→ 本文:
════════════════

また、試料台上に載置された試料と検出器との間にもポリキャピラリーX線レンズを備えていることが好ましい。
【発明の効果】
【0021】
通常の全反射蛍光X線分析は1次X線が空間的に集光されることなく広範囲を照射するものであるが、ポリキャピラリーX線レンズを用いた本発明では1次X線の強度を落とすことなく、微粒子などの微小な測定箇所に1次X線を集光させることができる。このように、試料表面での全反射条件を満たしながら集光効果が得られるので、蛍光X線強度が増大し測定感度が向上する。
【0022】
試料表面に対して全反射条件を満たさない入射角をもつ1次X線をスリットにより遮蔽するようにすれば、全ての1次X線の試料表面に対する入射角を全反射臨界角以下に保つことができ、バックグラウンドをより少なくして測定限界を向上させることができる。

════════════════

→ 提供データ:
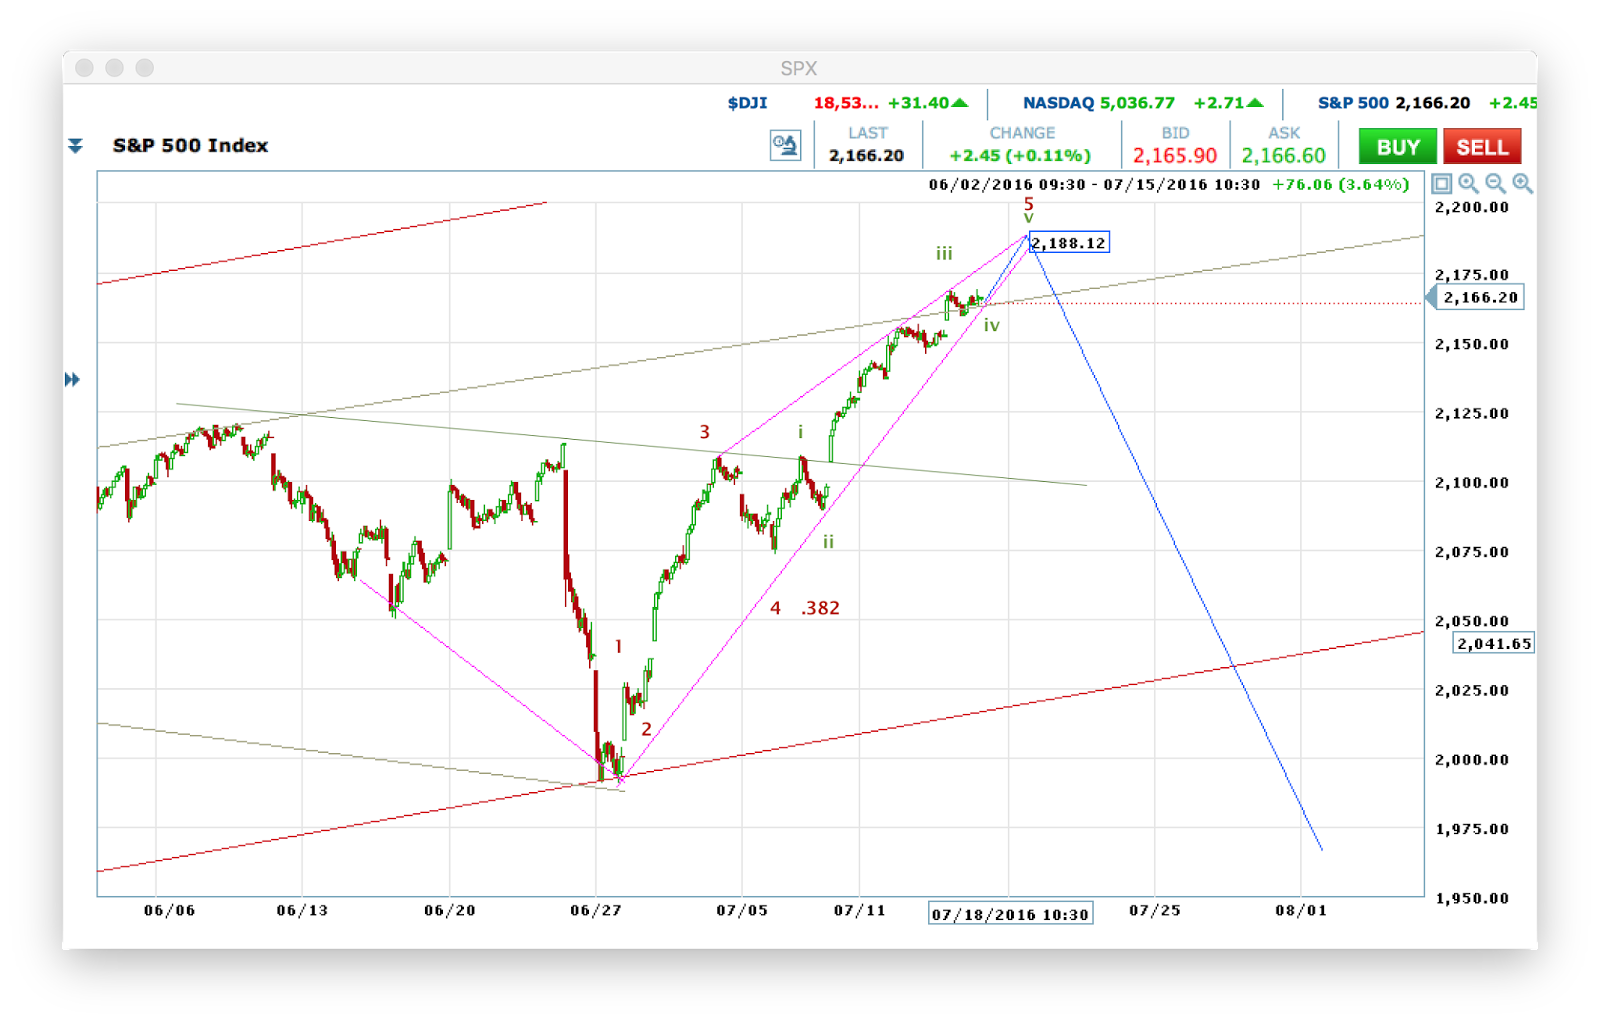The width and height of the screenshot is (1600, 1024).
Task: Click the rightmost reset-zoom magnifier icon
Action: (x=1522, y=184)
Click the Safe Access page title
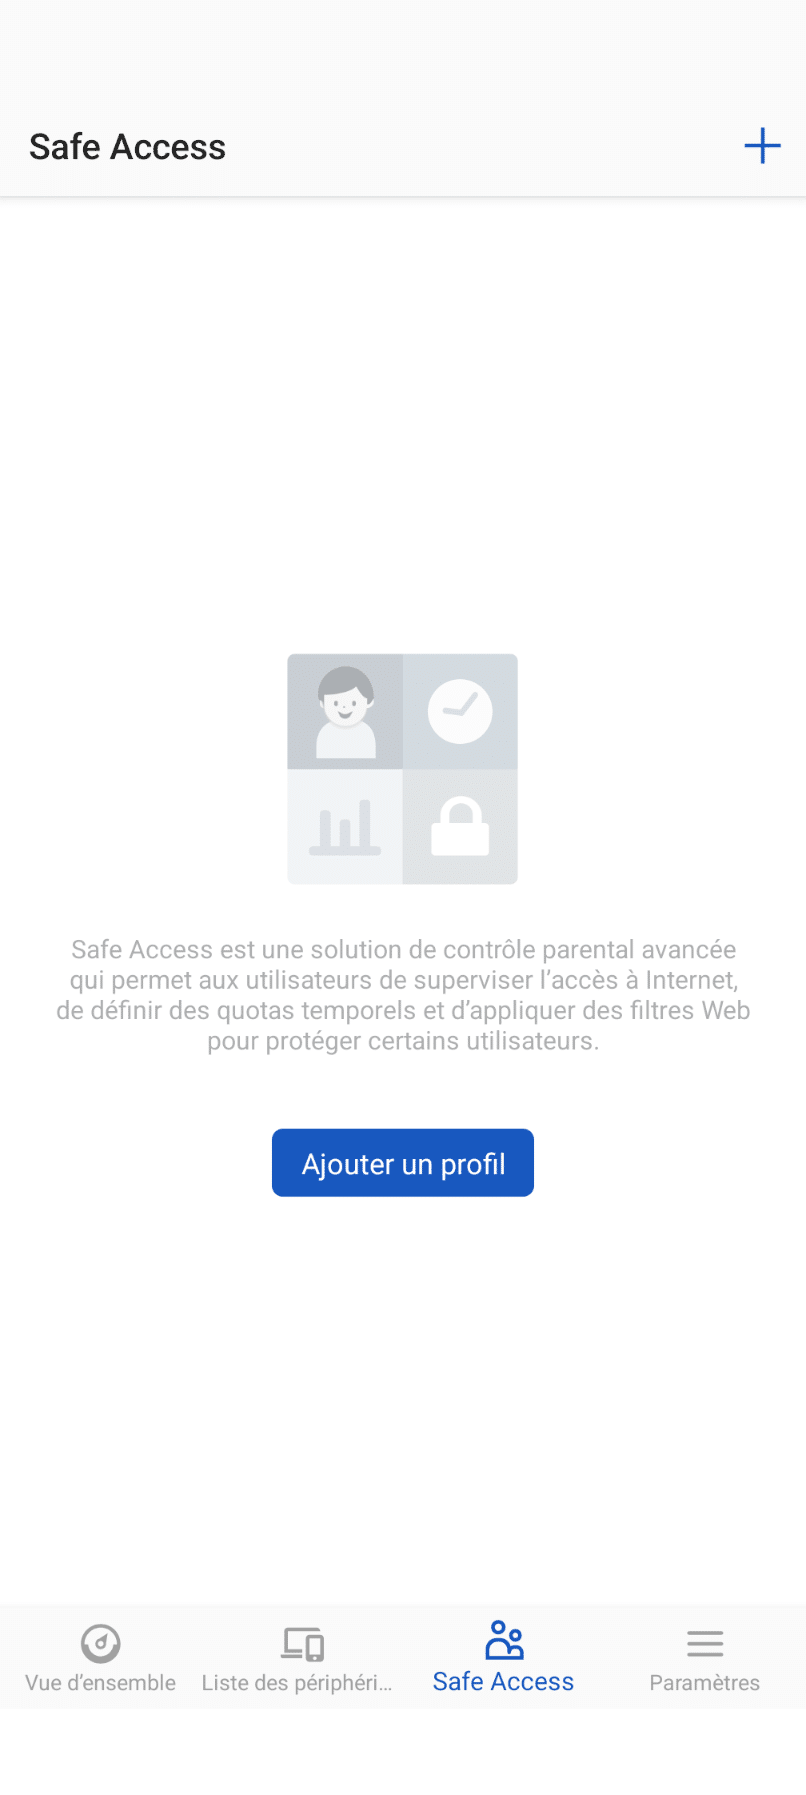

════════════════

→ 作業内容:
**1)** 本文で【】に囲まれている見出しを、出てくる順にすべて列挙してください。
**2)** 本文の「また、試料台上に載置された試」から「界を向上させることができる。」までを、末尾の語句も含めてそのまま出力してください。
データは本文とは別の出典から取られたものです。

→ 回答:
**1)** 【発明の効果】、【0021】、【0022】

**2)**
また、試料台上に載置された試料と検出器との間にもポリキャピラリーX線レンズを備えていることが好ましい。
【発明の効果】
【0021】
通常の全反射蛍光X線分析は1次X線が空間的に集光されることなく広範囲を照射するものであるが、ポリキャピラリーX線レンズを用いた本発明では1次X線の強度を落とすことなく、微粒子などの微小な測定箇所に1次X線を集光させることができる。このように、試料表面での全反射条件を満たしながら集光効果が得られるので、蛍光X線強度が増大し測定感度が向上する。
【0022】
試料表面に対して全反射条件を満たさない入射角をもつ1次X線をスリットにより遮蔽するようにすれば、全ての1次X線の試料表面に対する入射角を全反射臨界角以下に保つことができ、バックグラウンドをより少なくして測定限界を向上させることができる。